An Excerpt from Jim Conrad's
Naturalist Newsletter of February 11, 2008
issued from Mexico's Southernmost State, CHIAPAS

RAMÓN REVISITED

You may remember last year's November 26th Newsletter at http://www.backyardnature.net/n/07/071126.htm in which I introduced you to the hard, black, oily- fleshed, nutlike fruits sold in markets in the Yerba Buena area under the name of Cacaté. I called them Ramón fruits because that's the name I learned for the plant and its fruit in northern Guatemala and Mexico's Yucatan.

In certain parts of this community's small reserve Ramón is the most common tree. They're old, stately trees, too, producing enormous quantities of fruits, which in some places cover the ground as if someone had spilled a big bag of brown marbles. You can see several fruits in various states of maturity below:

BROSIMUM ALICASTRUM

In that picture a dry Ramón leaf displays its typical herring-bone pattern venation. Ramón is a member of the Fig Family so it's looking like a leaf from an American strangler fig is no accident.

Also you can see that the fruit's hard, nutlike part is covered by a warty skin that's orange when mature. That covering is mildly sweet and not bad to eat, but the main eating is in the nut part.
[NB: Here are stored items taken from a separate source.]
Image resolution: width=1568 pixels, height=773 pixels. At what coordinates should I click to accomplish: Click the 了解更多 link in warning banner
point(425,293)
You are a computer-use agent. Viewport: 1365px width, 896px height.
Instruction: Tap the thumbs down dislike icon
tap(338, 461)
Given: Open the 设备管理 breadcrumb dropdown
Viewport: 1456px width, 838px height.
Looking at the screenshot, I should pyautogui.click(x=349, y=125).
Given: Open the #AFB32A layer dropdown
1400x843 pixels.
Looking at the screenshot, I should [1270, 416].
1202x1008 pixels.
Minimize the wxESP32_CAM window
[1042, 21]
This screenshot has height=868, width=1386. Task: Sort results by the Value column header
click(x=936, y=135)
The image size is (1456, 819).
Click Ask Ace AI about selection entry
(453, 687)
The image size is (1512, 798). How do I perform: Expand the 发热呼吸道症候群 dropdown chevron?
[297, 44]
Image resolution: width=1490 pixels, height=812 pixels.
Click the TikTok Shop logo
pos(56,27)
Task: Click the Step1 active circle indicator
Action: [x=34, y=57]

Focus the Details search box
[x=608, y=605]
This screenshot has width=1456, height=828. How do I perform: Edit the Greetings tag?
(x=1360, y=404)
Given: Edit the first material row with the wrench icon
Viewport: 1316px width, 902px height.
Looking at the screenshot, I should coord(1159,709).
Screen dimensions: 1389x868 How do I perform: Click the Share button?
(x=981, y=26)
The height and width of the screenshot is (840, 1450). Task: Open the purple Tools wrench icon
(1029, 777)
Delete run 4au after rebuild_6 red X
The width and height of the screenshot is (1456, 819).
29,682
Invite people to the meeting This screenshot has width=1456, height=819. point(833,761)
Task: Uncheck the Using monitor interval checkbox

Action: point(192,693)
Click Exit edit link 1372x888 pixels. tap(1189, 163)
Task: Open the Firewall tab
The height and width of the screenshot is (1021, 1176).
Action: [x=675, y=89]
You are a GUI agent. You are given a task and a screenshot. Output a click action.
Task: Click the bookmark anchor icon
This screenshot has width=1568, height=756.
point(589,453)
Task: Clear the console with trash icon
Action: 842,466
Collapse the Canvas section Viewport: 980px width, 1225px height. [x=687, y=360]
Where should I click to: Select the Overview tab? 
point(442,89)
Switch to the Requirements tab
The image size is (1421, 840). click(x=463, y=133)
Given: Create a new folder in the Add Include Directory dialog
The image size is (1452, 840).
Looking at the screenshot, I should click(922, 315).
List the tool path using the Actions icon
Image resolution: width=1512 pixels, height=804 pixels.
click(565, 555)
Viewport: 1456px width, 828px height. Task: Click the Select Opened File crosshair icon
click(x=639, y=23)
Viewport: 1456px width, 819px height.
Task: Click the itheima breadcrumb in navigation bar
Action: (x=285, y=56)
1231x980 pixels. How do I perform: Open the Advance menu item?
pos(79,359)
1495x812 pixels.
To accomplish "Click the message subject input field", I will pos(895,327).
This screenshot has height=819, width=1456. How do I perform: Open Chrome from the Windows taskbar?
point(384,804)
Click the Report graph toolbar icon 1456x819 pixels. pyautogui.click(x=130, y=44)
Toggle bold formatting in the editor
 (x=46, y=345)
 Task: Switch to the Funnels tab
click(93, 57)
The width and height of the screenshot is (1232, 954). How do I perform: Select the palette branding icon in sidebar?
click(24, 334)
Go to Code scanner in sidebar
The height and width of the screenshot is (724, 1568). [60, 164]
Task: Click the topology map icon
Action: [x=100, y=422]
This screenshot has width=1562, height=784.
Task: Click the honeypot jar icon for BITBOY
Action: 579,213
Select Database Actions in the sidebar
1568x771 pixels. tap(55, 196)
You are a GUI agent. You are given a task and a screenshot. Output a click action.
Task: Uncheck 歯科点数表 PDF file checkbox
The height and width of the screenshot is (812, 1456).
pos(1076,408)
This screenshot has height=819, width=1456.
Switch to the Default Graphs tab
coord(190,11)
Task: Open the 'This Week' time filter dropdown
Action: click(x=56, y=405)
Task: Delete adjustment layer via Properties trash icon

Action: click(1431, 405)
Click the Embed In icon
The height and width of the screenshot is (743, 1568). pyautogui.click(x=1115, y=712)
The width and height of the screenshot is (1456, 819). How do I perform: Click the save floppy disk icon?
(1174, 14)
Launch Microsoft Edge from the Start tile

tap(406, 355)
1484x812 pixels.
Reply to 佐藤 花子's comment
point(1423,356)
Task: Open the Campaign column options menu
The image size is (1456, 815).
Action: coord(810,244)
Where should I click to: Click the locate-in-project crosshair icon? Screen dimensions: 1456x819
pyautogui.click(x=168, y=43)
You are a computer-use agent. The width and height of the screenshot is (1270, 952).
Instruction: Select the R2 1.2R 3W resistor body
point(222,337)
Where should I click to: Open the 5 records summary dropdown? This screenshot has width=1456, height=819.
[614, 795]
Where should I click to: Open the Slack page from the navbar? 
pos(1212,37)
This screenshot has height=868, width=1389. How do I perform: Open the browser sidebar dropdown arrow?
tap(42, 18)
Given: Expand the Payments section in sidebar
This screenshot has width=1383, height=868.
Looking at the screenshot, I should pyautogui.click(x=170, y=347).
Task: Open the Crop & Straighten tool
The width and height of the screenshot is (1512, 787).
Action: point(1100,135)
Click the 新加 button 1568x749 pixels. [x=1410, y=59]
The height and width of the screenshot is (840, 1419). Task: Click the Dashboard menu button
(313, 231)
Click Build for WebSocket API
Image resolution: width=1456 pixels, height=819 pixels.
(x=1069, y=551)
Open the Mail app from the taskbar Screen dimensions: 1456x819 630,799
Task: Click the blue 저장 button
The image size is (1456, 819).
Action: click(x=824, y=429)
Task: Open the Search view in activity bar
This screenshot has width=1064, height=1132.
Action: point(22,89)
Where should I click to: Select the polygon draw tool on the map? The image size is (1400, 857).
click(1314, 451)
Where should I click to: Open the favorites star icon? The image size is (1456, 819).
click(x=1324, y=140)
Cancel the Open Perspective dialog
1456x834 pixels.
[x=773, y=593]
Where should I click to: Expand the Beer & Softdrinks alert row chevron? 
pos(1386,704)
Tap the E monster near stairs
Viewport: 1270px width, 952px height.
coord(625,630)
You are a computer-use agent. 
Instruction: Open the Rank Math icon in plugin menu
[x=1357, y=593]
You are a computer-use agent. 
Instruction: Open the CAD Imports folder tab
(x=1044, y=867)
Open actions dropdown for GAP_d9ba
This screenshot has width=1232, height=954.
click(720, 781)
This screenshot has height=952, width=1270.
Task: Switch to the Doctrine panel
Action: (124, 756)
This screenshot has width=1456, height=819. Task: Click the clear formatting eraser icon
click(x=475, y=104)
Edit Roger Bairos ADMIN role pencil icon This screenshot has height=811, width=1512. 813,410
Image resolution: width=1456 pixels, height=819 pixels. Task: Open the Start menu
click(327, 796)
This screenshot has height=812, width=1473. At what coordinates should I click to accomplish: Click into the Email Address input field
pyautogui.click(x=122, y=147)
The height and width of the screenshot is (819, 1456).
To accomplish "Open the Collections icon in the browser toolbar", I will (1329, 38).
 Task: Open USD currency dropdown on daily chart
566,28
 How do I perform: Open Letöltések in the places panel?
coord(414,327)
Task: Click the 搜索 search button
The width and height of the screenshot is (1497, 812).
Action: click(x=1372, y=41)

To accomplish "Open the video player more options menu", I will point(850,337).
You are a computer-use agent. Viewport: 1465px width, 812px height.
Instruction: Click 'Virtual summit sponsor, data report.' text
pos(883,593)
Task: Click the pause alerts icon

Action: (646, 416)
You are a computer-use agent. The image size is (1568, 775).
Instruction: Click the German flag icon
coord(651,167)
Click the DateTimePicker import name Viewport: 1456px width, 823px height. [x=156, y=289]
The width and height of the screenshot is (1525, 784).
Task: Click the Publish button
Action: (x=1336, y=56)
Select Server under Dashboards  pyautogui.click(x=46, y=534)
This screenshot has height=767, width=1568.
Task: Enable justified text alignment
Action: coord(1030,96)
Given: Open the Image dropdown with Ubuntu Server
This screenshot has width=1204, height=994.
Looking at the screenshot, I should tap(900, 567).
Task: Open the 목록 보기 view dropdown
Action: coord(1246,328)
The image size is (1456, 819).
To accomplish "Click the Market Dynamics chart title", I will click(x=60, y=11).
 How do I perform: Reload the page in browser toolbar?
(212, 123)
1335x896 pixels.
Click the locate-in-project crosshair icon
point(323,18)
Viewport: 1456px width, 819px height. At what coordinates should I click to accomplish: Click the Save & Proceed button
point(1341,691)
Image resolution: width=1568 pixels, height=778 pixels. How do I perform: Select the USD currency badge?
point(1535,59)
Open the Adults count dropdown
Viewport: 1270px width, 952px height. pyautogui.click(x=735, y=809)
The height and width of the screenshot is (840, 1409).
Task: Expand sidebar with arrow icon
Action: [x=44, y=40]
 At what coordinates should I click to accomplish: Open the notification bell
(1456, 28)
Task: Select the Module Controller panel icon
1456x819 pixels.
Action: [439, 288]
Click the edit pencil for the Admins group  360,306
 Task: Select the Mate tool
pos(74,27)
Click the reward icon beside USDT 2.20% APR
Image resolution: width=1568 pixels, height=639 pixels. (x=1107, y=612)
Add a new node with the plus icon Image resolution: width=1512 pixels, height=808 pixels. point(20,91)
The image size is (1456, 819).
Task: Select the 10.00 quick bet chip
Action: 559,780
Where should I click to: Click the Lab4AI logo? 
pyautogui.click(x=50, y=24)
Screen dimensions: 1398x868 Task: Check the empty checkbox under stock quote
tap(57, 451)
People here call the tree and its fruit "Talcoít" and have never heard of my name of Ramón. When I asked a fellow if he'd heard of Yerba Buena's name Cacaté he said he had Cacaté on his land, but it wasn't the same as my Ramón. He took me to a small tree heavy with orange fruits, each fruit subtended by a persistent, leathery calyx. He told me to take a bite, and I did. Puckery! I'd expected that, because with those leathery sepals it had to be the local persimmon. I'd hoped it would be ripe, but it hadn't been. Later the fellow said that his "Cacatés" eventually get sweet, too, just like our northern persimmons in late fall.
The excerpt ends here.